**Task description:**
Filter the records, keeping every line that has the string "will".

**Supplied material:**

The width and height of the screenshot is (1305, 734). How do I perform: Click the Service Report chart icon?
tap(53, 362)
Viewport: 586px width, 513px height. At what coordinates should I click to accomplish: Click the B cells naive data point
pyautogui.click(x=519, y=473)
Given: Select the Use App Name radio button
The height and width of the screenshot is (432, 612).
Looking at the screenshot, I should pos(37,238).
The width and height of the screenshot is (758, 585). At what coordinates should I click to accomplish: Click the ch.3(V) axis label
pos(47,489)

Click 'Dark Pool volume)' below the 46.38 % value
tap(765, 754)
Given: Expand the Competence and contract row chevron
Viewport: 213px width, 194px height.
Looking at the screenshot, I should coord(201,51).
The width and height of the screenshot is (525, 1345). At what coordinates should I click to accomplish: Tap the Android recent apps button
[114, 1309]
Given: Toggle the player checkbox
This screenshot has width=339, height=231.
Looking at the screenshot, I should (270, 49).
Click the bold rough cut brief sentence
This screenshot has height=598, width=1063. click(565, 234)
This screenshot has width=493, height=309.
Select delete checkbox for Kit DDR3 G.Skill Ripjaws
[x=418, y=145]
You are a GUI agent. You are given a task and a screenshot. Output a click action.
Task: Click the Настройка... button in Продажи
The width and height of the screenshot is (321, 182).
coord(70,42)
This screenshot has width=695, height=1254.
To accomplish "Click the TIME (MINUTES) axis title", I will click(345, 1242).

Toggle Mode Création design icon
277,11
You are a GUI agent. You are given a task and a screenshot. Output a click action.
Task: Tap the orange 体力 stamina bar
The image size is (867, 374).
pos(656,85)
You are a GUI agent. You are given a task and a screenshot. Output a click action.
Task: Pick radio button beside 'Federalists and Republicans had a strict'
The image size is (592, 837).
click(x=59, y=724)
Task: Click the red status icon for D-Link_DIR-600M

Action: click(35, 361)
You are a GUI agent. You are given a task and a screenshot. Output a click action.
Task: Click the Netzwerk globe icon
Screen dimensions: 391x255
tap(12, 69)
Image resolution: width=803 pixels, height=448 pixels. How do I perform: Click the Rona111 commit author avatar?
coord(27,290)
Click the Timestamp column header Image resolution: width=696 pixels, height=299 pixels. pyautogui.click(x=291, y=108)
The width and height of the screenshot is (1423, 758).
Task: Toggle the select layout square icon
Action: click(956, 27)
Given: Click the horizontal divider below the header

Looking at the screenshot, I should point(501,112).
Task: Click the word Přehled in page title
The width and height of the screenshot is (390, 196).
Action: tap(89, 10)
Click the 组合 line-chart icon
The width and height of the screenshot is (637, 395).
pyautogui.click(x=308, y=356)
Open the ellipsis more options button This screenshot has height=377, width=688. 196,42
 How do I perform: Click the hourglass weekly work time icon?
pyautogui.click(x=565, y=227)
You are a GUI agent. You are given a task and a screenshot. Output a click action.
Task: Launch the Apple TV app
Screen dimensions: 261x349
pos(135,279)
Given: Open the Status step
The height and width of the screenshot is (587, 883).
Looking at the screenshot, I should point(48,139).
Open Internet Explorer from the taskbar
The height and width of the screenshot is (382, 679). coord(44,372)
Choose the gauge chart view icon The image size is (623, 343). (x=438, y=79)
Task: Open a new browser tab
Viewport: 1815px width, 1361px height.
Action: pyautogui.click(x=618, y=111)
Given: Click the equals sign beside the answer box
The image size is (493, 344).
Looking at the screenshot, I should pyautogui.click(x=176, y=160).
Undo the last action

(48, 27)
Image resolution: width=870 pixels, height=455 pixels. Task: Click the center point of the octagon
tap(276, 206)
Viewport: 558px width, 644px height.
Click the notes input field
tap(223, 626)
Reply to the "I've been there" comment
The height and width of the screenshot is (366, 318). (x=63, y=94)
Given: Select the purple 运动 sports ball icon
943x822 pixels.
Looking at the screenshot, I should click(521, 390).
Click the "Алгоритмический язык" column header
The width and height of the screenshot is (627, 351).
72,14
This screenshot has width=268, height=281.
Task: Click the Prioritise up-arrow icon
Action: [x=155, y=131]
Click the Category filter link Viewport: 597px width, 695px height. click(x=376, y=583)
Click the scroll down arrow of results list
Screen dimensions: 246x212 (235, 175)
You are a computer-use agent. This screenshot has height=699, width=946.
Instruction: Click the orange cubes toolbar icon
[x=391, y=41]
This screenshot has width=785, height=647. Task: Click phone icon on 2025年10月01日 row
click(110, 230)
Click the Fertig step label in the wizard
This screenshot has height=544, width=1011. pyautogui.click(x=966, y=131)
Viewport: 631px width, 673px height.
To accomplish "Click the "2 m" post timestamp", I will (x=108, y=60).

**Exercise response:**
To accomplish "Click the TIME (MINUTES) axis title", I will click(345, 1242).
To accomplish "Click the "2 m" post timestamp", I will (x=108, y=60).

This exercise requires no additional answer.